======== INFORMATION PROVIDED
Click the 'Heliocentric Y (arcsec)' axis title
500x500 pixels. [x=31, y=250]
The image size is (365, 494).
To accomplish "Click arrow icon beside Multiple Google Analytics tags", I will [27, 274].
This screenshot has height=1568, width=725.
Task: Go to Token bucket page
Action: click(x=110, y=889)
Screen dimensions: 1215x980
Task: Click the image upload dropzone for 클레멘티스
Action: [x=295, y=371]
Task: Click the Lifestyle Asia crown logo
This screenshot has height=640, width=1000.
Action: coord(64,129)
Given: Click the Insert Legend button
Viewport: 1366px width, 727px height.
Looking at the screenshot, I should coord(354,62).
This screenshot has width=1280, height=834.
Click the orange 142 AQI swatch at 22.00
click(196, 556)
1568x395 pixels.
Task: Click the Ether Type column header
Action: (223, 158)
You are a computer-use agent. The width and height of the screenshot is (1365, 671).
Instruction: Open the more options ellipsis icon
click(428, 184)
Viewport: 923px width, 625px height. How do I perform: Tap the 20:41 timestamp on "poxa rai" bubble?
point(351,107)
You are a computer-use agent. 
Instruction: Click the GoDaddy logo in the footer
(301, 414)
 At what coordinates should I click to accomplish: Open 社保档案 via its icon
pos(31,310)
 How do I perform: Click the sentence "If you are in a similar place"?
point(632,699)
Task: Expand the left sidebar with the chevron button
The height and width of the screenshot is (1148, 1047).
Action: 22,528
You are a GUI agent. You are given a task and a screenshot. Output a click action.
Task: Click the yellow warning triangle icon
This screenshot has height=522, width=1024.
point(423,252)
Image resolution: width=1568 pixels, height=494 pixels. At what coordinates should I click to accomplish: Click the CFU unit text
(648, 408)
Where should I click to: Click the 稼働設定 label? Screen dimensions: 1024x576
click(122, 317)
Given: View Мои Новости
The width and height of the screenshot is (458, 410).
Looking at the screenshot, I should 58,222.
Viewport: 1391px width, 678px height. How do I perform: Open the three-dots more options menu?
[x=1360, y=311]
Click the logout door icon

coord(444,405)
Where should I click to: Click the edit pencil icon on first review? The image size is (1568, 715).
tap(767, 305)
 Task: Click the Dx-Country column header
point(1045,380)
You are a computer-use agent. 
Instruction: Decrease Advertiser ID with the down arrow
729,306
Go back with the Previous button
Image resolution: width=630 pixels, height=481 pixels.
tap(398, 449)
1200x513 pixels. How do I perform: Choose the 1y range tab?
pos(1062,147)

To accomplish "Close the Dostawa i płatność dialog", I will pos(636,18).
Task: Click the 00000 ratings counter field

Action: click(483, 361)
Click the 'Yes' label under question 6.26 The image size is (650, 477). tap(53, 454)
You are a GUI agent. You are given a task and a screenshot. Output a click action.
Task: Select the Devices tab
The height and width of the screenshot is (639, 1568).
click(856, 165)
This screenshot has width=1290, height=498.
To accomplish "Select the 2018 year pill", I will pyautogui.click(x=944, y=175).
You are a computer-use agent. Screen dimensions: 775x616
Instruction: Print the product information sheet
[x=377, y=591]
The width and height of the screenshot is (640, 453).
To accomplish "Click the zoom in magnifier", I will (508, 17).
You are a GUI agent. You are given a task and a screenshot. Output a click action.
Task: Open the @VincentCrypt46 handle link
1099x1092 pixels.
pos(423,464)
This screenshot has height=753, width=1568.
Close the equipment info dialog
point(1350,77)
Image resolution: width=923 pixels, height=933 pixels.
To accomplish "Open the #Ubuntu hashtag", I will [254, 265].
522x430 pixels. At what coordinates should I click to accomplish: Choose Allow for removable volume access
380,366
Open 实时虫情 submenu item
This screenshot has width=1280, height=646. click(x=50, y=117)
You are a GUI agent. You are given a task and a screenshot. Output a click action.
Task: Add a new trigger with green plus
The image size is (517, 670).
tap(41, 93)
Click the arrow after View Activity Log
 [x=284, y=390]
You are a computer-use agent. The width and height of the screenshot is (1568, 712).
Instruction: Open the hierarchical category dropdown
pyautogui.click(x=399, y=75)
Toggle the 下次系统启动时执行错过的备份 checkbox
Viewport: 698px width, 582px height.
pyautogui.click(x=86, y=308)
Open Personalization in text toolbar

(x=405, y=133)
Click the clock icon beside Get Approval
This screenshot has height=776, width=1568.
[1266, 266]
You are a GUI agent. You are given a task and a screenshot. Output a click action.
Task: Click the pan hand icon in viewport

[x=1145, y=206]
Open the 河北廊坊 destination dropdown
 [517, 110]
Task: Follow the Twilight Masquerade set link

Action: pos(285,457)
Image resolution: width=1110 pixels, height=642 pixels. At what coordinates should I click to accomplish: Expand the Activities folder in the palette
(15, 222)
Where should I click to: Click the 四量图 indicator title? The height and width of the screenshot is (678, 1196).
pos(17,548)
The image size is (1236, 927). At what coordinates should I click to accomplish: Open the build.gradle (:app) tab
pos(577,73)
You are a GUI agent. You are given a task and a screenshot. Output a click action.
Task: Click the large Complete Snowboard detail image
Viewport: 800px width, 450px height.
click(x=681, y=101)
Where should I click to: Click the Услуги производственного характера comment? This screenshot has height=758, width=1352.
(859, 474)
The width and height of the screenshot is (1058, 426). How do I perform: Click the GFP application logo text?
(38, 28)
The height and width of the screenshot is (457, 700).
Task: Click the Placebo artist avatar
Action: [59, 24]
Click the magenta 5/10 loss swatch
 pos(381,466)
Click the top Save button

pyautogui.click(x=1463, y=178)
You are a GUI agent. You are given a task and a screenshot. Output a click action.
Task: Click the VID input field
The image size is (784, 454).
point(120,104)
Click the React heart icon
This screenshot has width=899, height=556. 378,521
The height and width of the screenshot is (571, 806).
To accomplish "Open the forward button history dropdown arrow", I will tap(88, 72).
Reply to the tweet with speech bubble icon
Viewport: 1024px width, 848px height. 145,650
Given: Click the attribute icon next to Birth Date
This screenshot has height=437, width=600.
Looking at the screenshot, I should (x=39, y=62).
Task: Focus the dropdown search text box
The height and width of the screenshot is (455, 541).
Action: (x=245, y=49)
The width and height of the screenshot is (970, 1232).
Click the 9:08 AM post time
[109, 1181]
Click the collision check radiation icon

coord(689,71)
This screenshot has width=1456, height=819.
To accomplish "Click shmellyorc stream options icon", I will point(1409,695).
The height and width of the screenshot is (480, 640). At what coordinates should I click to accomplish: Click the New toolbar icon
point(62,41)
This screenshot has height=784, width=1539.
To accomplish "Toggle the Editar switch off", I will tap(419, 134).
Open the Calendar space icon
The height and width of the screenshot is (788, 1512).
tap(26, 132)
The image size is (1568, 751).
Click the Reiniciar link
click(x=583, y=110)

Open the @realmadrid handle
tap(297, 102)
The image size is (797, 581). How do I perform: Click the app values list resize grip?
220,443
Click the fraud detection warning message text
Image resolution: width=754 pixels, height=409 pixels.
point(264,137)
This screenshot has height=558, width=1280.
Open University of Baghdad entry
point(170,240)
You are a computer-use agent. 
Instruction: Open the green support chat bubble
================
**EXERCISE**
Reply with the number of lines in the entries that hold the word "Select", and add no other words.

**WRITTEN ANSWER**
2